GCC Reconciliation: Restoration or Reconfiguration?


For the first time since the Gulf crisis began on June 5th, 2017, strong indicators ahead of the annual GCC summit in Riyadh on December 10th signal that the rift is on the precipice of entering a new phase. While it is not yet clear on which date new developments may be announced, all signs point to a lifting of the blockade against Qatar.  Still, in spite of these positive signs, the 2.5-year dispute has produced unprecedented political, economic, and social ramifications that will color interactions among the six GCC states regardless of whether the crisis is formally rectified. Any breakthrough should not be expected to restore relations to their previous pre-blockade character, but rather will reshape intra-GCC relations for a new, yet equally rocky phase of the GCC’s existence.  Undoubtedly any resolution can work to polish the image of the GCC states on the regional and international stage, but if it is neglectful of the rift’s root causes, it will ultimately push-off any real resolution for the incompatibilities that justified the original dispute.
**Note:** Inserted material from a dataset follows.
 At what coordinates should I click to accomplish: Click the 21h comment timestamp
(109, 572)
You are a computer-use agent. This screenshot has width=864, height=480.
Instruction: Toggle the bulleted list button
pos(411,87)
At the end of the 2018 GCC Summit in Riyadh, it was announced that the UAE would host the annual event in 2019.[1] At that time, it was predicted that Qatar would not send substantial representation to Abu Dhabi, as unlike between Saudi Arabia and Qatar, friction between Qatar and the UAE remained high. Amidst this tension, Kuwait played an important role in reconciling these opposing parties. In fact, in September 2019 the Emir of Kuwait was scheduled to travel to Washington, D.C. to meet with President Trump to discuss the crisis. However, in a stroke of unfortunate timing, the Emir fell ill and was unable to broach the topic.[2] Even so, in the months since, Kuwait has continued its efforts and has exchanged messages of negotiation, primarily between Saudi Arabia and Qatar. The fruits of these efforts may be reaped at the upcoming summit, which was ultimately moved to Riyadh to better facilitate reconciliation efforts. In a showing of optimism that such a goal could be reached, Deputy Kuwaiti Minister of Foreign Affairs Khalid Al Jarallah told reporters on December 1st, “there are positive indicators for a breakthrough in the GCC Crisis.”[3]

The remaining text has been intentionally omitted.